Background information
- Born: Kaitlyn Adrianna Baker November 23, 1994 (age 31) Pound, Virginia, U.S.
- Genres: Country
- Occupation: Singer, songwriter;
- Instrument: Vocals, guitar, mandolin;
- Years active: 2014–present
- Labels: Independent
- Website: kaitlynbaker.com

= Kaitlyn Baker =

American country singer-songwriter

Kaitlyn Adrianna Baker (born November 23, 1994) is an American country singer and songwriter.

==Early life==
Kaitlyn Adrianna Baker was born and raised in Pound, Virginia. Her father, grandfather and other family members worked in coal mines. Virginia Living magazine referred to her as a new "coal miner's daughter." Baker started singing in church and then professionally as a young girl at events in her area.

==Career==
Baker's debut single, "Burn", reached number fifty four on the MusicRow Breakout Chart in 2015, and inspired the creation of Kaitlyn Baker's BURN Sauce, a hot sauce produced by Pepper Palace in Sevierville, Tennessee. Baker has said that the song, which is about a woman who gets revenge on her cheating husband, was loosely based on something that happened to her grandmother.
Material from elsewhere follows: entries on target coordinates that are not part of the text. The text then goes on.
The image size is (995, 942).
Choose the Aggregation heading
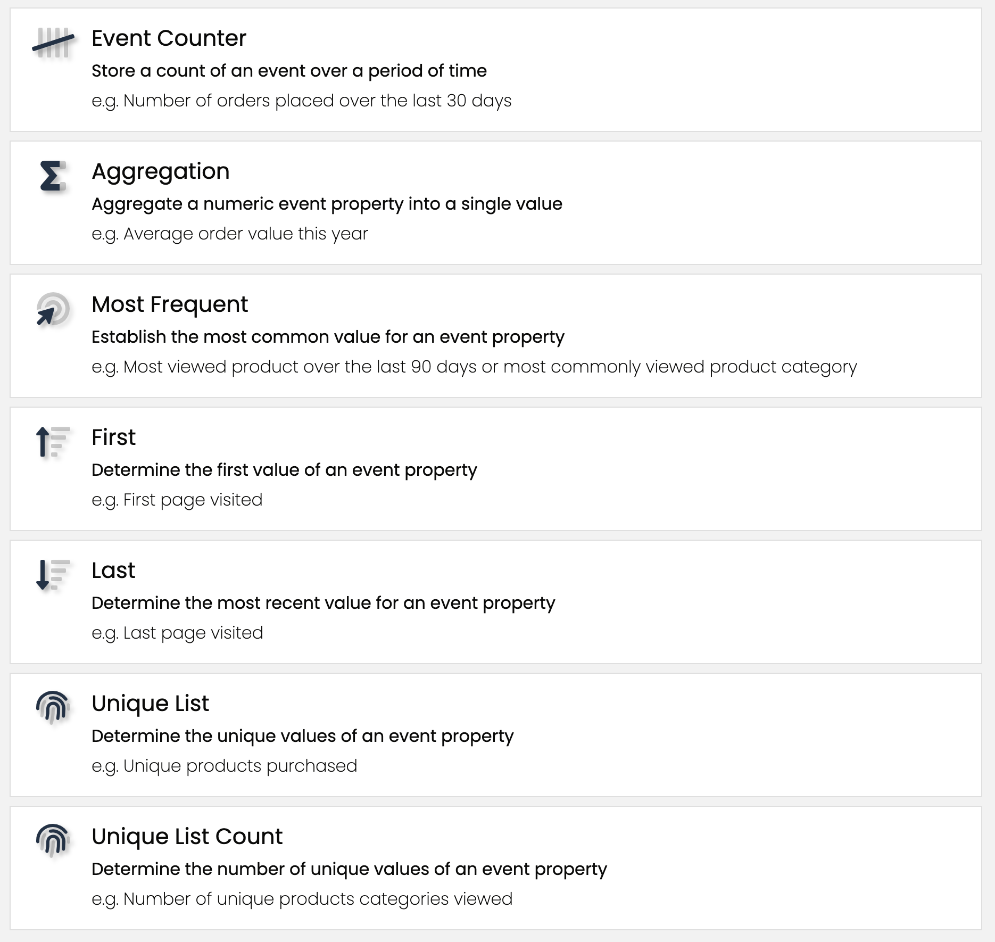pos(160,171)
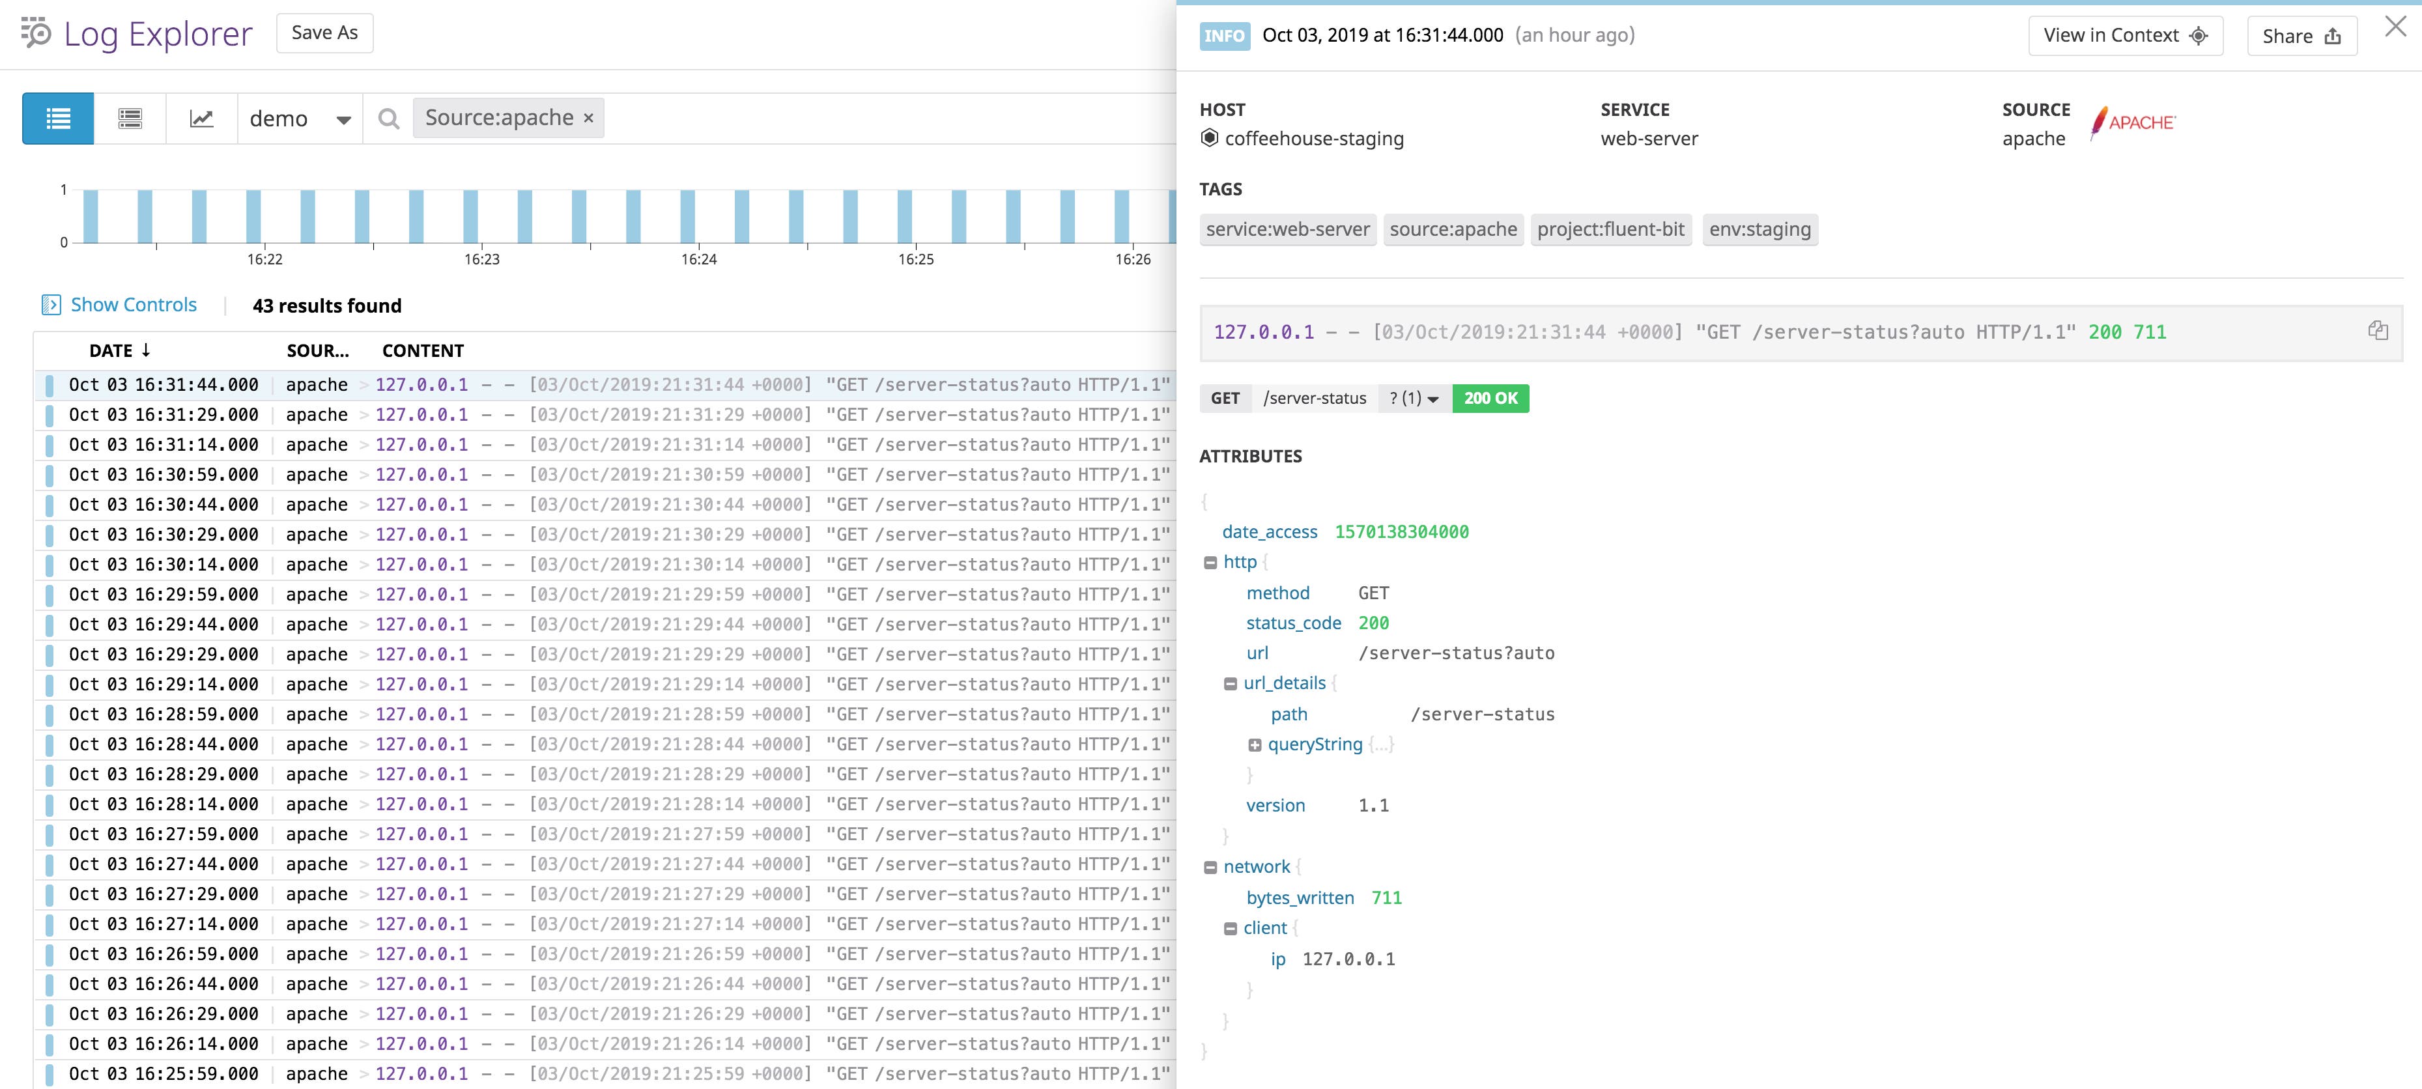Select the log list view icon
The height and width of the screenshot is (1089, 2422).
(57, 118)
In March 2015, her ballad, "Coal Train", was included on the 2015 ACM Awards ZinePak, a 2-CD album released by the Academy of Country Music and distributed exclusively through Walmart. The album debuted at number four on the Billboard Country Albums chart.
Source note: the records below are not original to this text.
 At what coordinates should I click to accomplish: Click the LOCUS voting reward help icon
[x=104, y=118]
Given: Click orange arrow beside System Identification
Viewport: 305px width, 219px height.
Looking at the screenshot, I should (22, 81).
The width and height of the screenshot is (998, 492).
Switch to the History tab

In November 2015, Baker released a cover of the classic Christmas song "Rockin' Around the Christmas Tree" in association with The Mansion Entertainment, a Nashville-based record label.
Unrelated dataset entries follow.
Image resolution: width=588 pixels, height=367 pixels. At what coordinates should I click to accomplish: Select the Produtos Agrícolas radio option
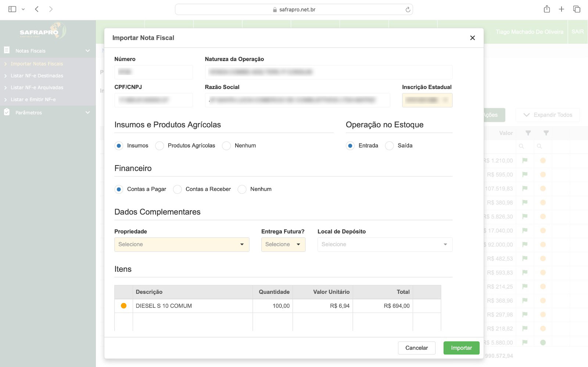tap(159, 146)
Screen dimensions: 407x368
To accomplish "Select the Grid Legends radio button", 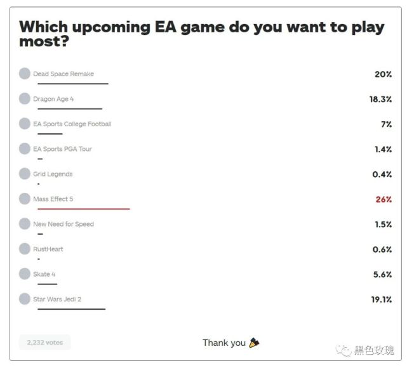I will coord(25,174).
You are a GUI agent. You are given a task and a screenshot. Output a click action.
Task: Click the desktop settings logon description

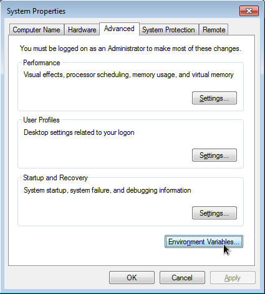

In June 2016, she released "Heart of Appalachia," a song about her native Southwest Virginia. In a review, music critic Tom Netherland wrote, "Southwest Virginia glows in Baker's song." "Heart of Appalachia" was designated the official theme song of the Heart of Appalachia Tourism Authority, a nonprofit organization that promotes tourism in the region. An accompanying music video included cameo appearances by prominent bluegrass artists Ralph Stanley II and Larry Cordle. Cordle co-produced and sang background vocals on the record. Songwriter and musician Scott Arnold, who wrote the song with Baker, produced the music tracks.

In September 2016, Baker released her single "To Pieces" to country radio. An accompanying music video premiered on The Heartland Network, a national cable and satellite television channel.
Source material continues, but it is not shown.